Fending off allegations that it was “watering down” environmental and community safeguards for its lending activities and possibly endangering the livelihoods of indigenous peoples and others worldwide, the World Bank hit back at a wide coalition of NGOs on Wednesday saying that it was in fact “broadening the coverage of these standards.”
The furore stemmed from a leaked report of a draft safeguards framework, which, Bank on Human Rights, a coalition for human rights in development finance, said “moves from one based on compliance with set processes and standards, to one of vague and open-ended guidance, threatens to render… technical improvements meaningless.”
BHR, which includes groups such as Human Rights Watch and Amnesty International, highlighted the new proposals’ inclusion of an “opt-out” clause from protections for indigenous communities, of a definition of “discrimination” that was not consistent with international law and no rigorous framework for enforcing human rights.
BHR’s analysis of the before-versus-after comparison of the Bank’s wording on safeguards, shared with The Hindu by the organisation’s coordinator, Gretchen Gordon, is rigorous.
On involuntary resettlements and land acquisitions BHR supplied a matrix of evidence showing how the policy would get weakened over, for example, the issue of whether communities displaced by Bank-funded projects would merely get compensation or whether, as in the past, they would also benefit from sustained development programmes.
Similarly on environmental and social assessments BHR provided another matrix showing that the new wording proposed would result in dilution in terms of the use of “borrower systems,” by focusing on the project level, with “little detail on eligibility for use, gap analysis or disclosure.”

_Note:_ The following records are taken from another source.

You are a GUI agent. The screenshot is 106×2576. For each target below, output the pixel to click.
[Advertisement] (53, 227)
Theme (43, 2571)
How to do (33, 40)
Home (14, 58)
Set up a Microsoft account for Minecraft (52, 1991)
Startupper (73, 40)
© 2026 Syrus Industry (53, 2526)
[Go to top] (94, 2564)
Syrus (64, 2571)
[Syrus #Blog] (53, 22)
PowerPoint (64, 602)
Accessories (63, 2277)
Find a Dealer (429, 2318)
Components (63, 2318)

On a call with select media here Bank officials said that the proposals under consideration, which needed endorsement from the Bank’s Committee on Development Effectiveness before progressing to a second round of consultations with stakeholders, hoped “to use as much as possible the borrower country’s own environmental and social standards.”
Conceding that this may represent the shifting of some of the burden of safeguards onto borrower nations, Mark King, Chief Environmental and Social Standards Officer at the Bank said, “Borrowers go into agreement [with the Bank] with eyes wide open” and if there are unforeseen impacts on the environment or local communities the Bank has “various remedies” to deal with those.

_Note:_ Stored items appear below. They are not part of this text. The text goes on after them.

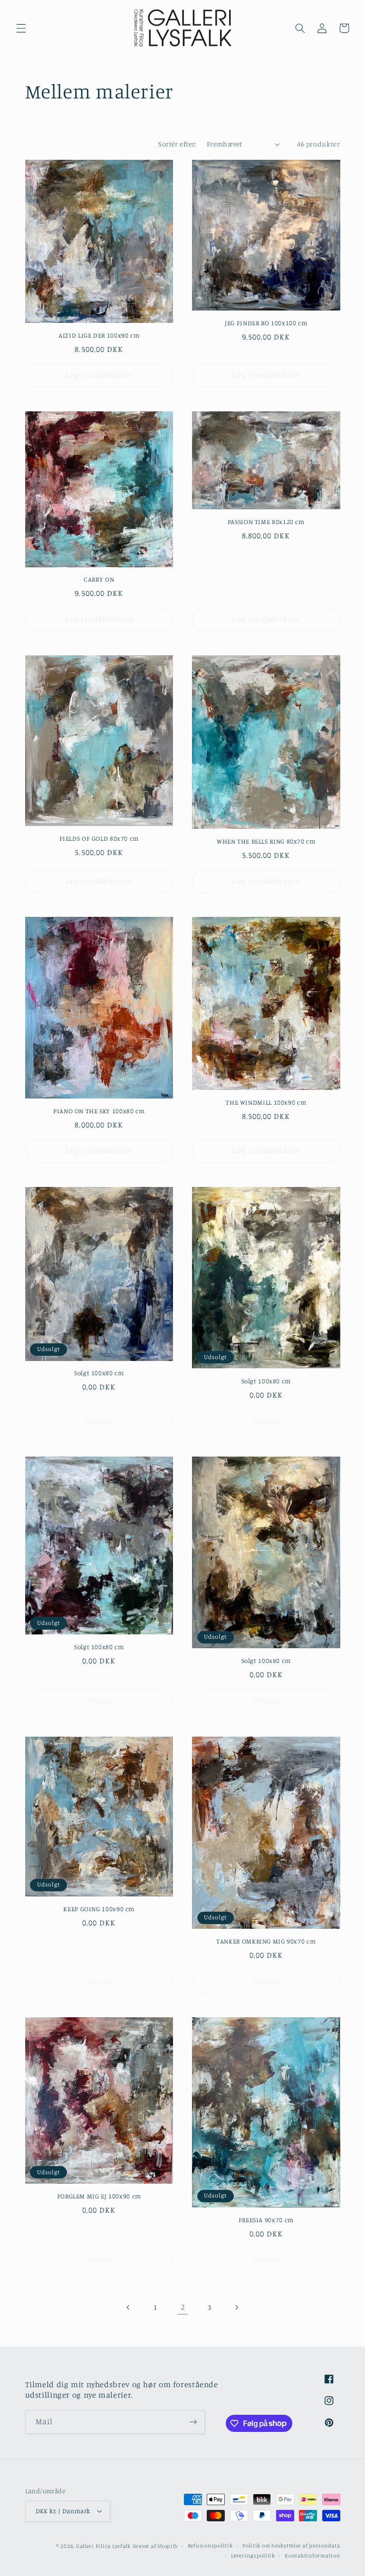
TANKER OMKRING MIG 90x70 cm (266, 1941)
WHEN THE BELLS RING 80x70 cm (266, 841)
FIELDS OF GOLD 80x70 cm (99, 838)
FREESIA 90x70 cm (266, 2220)
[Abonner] (193, 2421)
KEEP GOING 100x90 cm (98, 1909)
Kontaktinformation (312, 2555)
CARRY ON (99, 579)
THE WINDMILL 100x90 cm (266, 1102)
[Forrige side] (129, 2307)
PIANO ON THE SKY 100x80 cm (98, 1111)
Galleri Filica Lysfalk (103, 2546)
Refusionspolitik (210, 2545)
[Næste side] (236, 2307)
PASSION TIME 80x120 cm (266, 521)
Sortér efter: (177, 144)
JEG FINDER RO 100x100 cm (266, 323)
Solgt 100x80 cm (99, 1373)
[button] (21, 28)
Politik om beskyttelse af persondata (291, 2545)
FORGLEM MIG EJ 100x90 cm (99, 2196)
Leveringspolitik (253, 2555)
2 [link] (183, 2307)
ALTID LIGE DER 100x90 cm (98, 335)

In part, Bank officials appeared to suggest, this shift was driven by difficulties in predicting “ex ante” risk, or the risks arising when a project was in the preparation rather than implementation stage.
Thus the Bank would “take a project focused approach,” said Kyle Peters, Vice President for Operations Policy and Country Services, adding that in doing so it would consider what the borrower has in place in terms of legislations and authorities supporting that legislation.

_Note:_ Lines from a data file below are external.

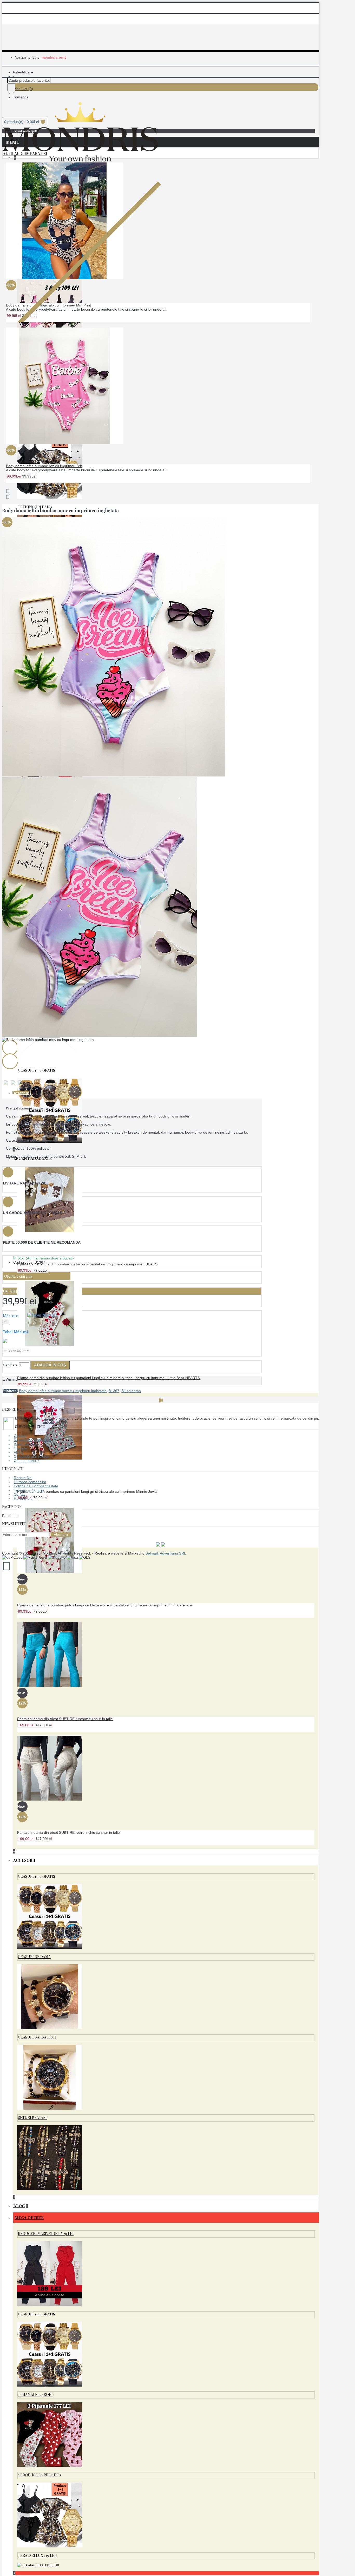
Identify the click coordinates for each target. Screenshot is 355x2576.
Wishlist (12, 1379)
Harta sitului (23, 1498)
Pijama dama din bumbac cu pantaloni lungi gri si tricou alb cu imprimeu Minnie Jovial (87, 1491)
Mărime (30, 1323)
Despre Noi (23, 1478)
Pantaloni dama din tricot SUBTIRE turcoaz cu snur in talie (65, 1719)
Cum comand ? (26, 1461)
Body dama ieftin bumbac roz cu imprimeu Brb (44, 466)
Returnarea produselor (32, 1440)
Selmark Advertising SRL (166, 1553)
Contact (20, 1436)
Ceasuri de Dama (34, 1956)
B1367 (114, 1391)
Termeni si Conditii (29, 1490)
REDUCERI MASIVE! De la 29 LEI (46, 2233)
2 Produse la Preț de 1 (39, 2474)
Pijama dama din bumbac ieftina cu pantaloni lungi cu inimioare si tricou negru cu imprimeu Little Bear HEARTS (108, 1378)
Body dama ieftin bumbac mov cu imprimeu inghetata (63, 1391)
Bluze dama (131, 1391)
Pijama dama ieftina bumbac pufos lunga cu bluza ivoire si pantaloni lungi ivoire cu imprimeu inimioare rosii (105, 1605)
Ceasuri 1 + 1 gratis (36, 1070)
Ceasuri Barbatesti (37, 2037)
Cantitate (10, 1365)
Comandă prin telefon (31, 1456)
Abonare (61, 1534)
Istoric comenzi (26, 1444)
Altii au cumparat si (25, 153)
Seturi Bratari (32, 2117)
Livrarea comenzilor (30, 1482)
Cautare (20, 1448)
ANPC (19, 1452)
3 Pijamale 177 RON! (35, 2394)
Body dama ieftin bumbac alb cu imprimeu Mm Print (48, 305)
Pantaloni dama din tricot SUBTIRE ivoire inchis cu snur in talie (68, 1832)
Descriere (20, 1093)
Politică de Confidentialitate (36, 1486)
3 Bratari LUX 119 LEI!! (37, 2555)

Ms. Gordon however said to The Hindu, “What the Bank is referring to is that they have included new language on labour rights, indigenous peoples’ policy and discrimination. The problem is that at the same time that they did that they have changed the overall mechanism of the safeguards so that it is easier to get out of the safeguards – expanded the system but removed its teeth.”
Since India is the Bank’s largest borrower-client worldwide the change, if passed, could have a significant impact on the welfare of minority and indigenous communities in the country.
Additionally should such an outcome occur and present a political fallout, it is possible that the Bank would manoeuvre to avoid any liability given the new proposals for greater reliance on borrower safeguards.